Just about every processor you've used, whether in your phone or watching a Netflix video, was originally among many cut from a circular wafer of silicon crystal 300mm across, or about 12 inches. The bigger the chip, the fewer fit on a wafer and more expensive it is to make, in part because there's a higher likelihood one speck-size defect can ruin an entire unit. Typical general-purpose processors have billions of transistors. For example, the A14 processor in Apple's iPhone 12 is 88 square millimeters and houses 11.8 billion transistors.
AI chips, customized for the particular needs of AI algorithms and data, start from the same 300mm wafers as other processors but end up being just about the biggest in the business.

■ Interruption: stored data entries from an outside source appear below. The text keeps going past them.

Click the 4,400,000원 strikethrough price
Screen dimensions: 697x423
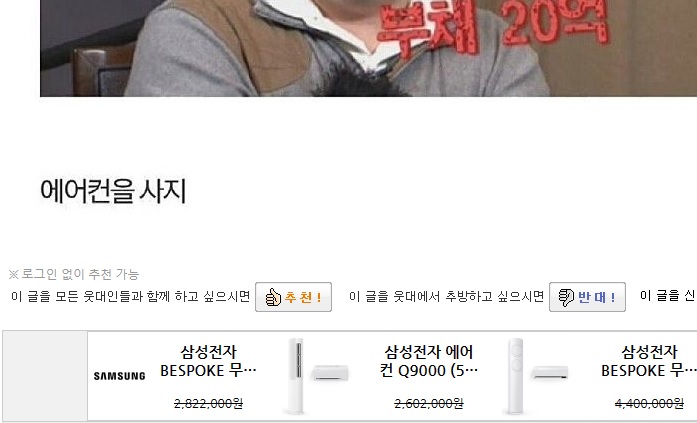point(649,403)
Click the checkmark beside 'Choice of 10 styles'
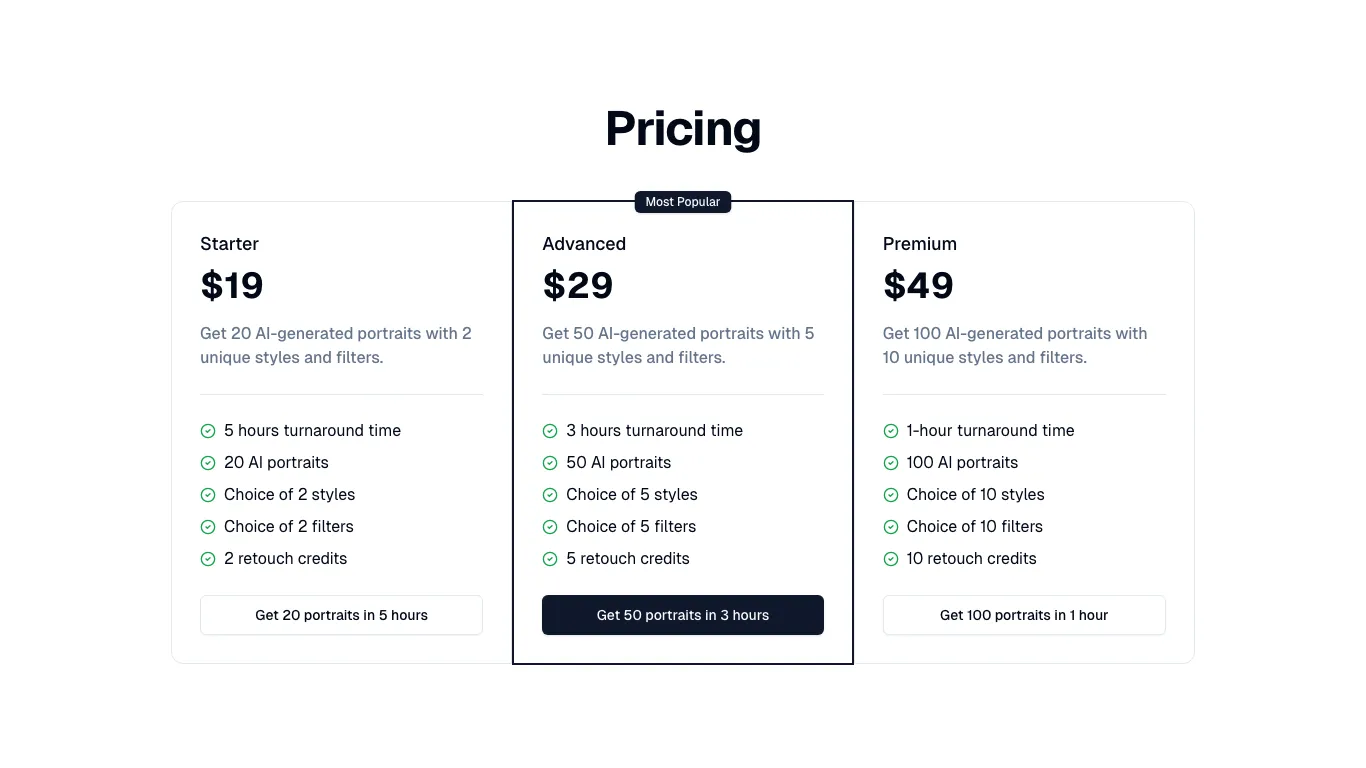This screenshot has width=1366, height=768. 891,494

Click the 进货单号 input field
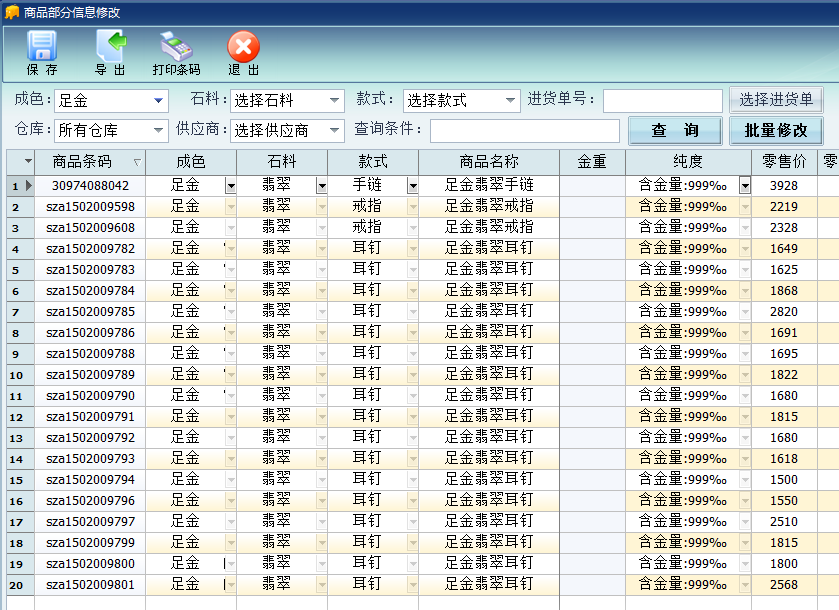(x=662, y=101)
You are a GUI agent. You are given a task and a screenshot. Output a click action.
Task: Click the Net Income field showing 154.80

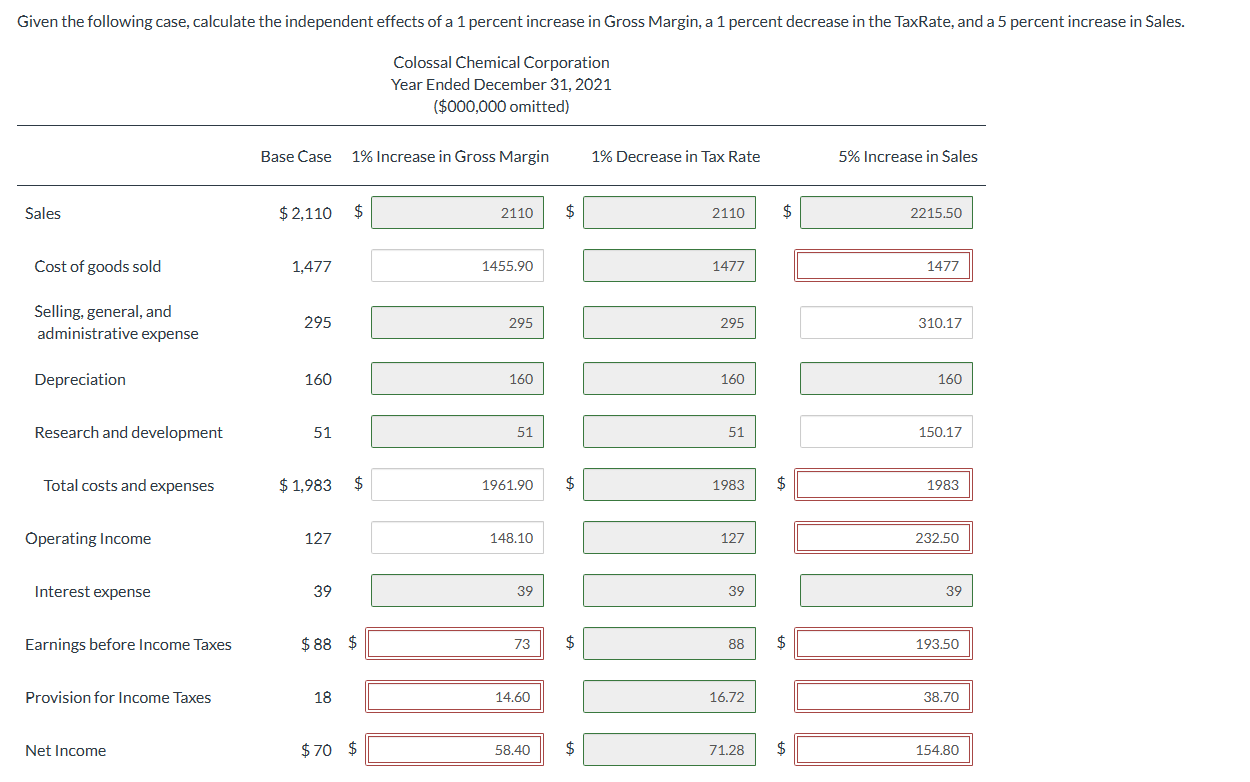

Esperanto's ET-SOC-1 processor is 570 square millimeters with 24 billion transistors, co-founder Dave Ditzel said at Hot Chips. Tesla's D1 processor, the foundation of the Dojo AI training system that it's just now begun building, is 645 square millimeters with 50 billion transistors, said Dojo leader Ganesh Venkataramanan. Graphcore's Colossus Mk2 at 823 square millimeters and 59 billion transistors.
Even bigger: Cerebras AI chip
Cerebras is in still another league for chip size.
Where ordinary processors are cut by the dozen or hundred from a 300mm wafer, Cerebras keeps the full wafer intact to make a single WSE-2 AI accelerator processor. Chipmaking equipment can only etch transistor circuitry on one relatively small rectangular area of the wafer at a time. But Cerebras designs each of those rectangular chip elements so they can communicate with each other across the wafer.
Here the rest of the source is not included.